EXERCISE DETAILS: From the first line to the last, print the data exactly as written.

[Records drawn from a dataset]
______

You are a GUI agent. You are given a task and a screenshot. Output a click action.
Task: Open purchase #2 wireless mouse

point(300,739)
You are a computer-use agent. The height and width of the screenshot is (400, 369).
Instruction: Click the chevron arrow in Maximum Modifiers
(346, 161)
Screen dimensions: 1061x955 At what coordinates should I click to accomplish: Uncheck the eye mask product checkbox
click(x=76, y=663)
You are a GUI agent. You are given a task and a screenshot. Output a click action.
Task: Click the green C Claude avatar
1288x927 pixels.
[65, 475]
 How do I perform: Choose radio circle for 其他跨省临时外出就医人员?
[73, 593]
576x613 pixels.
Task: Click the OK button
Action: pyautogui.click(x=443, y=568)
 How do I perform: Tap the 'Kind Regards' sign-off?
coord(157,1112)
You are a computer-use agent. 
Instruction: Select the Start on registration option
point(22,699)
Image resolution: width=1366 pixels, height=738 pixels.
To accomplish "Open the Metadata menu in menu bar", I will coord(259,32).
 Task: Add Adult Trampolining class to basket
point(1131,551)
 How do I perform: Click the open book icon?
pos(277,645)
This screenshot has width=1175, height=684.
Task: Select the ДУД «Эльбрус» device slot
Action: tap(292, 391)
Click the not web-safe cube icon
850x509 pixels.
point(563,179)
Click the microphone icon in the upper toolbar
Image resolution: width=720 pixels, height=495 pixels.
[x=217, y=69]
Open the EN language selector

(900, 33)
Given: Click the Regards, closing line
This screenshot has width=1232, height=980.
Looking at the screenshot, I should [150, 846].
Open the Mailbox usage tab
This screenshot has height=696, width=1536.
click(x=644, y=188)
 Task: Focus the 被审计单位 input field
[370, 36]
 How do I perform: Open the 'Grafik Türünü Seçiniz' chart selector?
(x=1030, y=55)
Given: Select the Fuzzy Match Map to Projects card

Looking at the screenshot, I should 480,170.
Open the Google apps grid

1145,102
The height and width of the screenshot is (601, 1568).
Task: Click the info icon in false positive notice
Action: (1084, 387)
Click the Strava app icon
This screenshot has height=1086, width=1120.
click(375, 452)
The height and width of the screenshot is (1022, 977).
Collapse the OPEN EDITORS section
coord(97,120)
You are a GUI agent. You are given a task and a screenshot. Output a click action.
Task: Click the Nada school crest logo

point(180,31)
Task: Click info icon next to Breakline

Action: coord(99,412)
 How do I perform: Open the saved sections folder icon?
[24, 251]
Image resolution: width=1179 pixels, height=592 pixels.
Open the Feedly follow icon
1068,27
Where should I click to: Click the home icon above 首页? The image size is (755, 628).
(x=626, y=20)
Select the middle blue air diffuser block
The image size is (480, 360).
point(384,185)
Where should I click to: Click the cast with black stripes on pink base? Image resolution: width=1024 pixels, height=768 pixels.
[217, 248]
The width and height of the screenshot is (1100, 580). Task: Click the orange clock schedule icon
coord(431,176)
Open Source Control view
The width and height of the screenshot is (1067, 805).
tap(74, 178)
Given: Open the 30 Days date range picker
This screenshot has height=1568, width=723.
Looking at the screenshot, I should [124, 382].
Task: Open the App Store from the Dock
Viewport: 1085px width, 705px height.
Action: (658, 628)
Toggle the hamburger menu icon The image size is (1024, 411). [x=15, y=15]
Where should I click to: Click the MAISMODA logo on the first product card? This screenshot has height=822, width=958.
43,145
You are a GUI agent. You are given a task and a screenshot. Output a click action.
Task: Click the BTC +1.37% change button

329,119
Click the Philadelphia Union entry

______

YOUR RESPONSE:
You are a GUI agent. You are given a task and a screenshot. Output a click action.
Task: Open purchase #2 wireless mouse

point(300,739)
You are a computer-use agent. The height and width of the screenshot is (400, 369).
Instruction: Click the chevron arrow in Maximum Modifiers
(346, 161)
Screen dimensions: 1061x955 At what coordinates should I click to accomplish: Uncheck the eye mask product checkbox
click(x=76, y=663)
You are a GUI agent. You are given a task and a screenshot. Output a click action.
Task: Click the green C Claude avatar
1288x927 pixels.
[65, 475]
 How do I perform: Choose radio circle for 其他跨省临时外出就医人员?
[73, 593]
576x613 pixels.
Task: Click the OK button
Action: pyautogui.click(x=443, y=568)
 How do I perform: Tap the 'Kind Regards' sign-off?
coord(157,1112)
You are a computer-use agent. 
Instruction: Select the Start on registration option
point(22,699)
Image resolution: width=1366 pixels, height=738 pixels.
To accomplish "Open the Metadata menu in menu bar", I will coord(259,32).
 Task: Add Adult Trampolining class to basket
point(1131,551)
 How do I perform: Click the open book icon?
pos(277,645)
This screenshot has width=1175, height=684.
Task: Select the ДУД «Эльбрус» device slot
Action: tap(292, 391)
Click the not web-safe cube icon
850x509 pixels.
point(563,179)
Click the microphone icon in the upper toolbar
Image resolution: width=720 pixels, height=495 pixels.
[x=217, y=69]
Open the EN language selector

(900, 33)
Given: Click the Regards, closing line
This screenshot has width=1232, height=980.
Looking at the screenshot, I should [150, 846].
Open the Mailbox usage tab
This screenshot has height=696, width=1536.
click(x=644, y=188)
 Task: Focus the 被审计单位 input field
[370, 36]
 How do I perform: Open the 'Grafik Türünü Seçiniz' chart selector?
(x=1030, y=55)
Given: Select the Fuzzy Match Map to Projects card

Looking at the screenshot, I should 480,170.
Open the Google apps grid

1145,102
The height and width of the screenshot is (601, 1568).
Task: Click the info icon in false positive notice
Action: (1084, 387)
Click the Strava app icon
This screenshot has height=1086, width=1120.
click(375, 452)
The height and width of the screenshot is (1022, 977).
Collapse the OPEN EDITORS section
coord(97,120)
You are a GUI agent. You are given a task and a screenshot. Output a click action.
Task: Click the Nada school crest logo

point(180,31)
Task: Click info icon next to Breakline

Action: coord(99,412)
 How do I perform: Open the saved sections folder icon?
[24, 251]
Image resolution: width=1179 pixels, height=592 pixels.
Open the Feedly follow icon
1068,27
Where should I click to: Click the home icon above 首页? The image size is (755, 628).
(x=626, y=20)
Select the middle blue air diffuser block
The image size is (480, 360).
point(384,185)
Where should I click to: Click the cast with black stripes on pink base? Image resolution: width=1024 pixels, height=768 pixels.
[217, 248]
The width and height of the screenshot is (1100, 580). Task: Click the orange clock schedule icon
coord(431,176)
Open Source Control view
The width and height of the screenshot is (1067, 805).
tap(74, 178)
Given: Open the 30 Days date range picker
This screenshot has height=1568, width=723.
Looking at the screenshot, I should [124, 382].
Task: Open the App Store from the Dock
Viewport: 1085px width, 705px height.
Action: (658, 628)
Toggle the hamburger menu icon The image size is (1024, 411). [x=15, y=15]
Where should I click to: Click the MAISMODA logo on the first product card? This screenshot has height=822, width=958.
43,145
You are a GUI agent. You are given a task and a screenshot. Output a click action.
Task: Click the BTC +1.37% change button

329,119
Click the Philadelphia Union entry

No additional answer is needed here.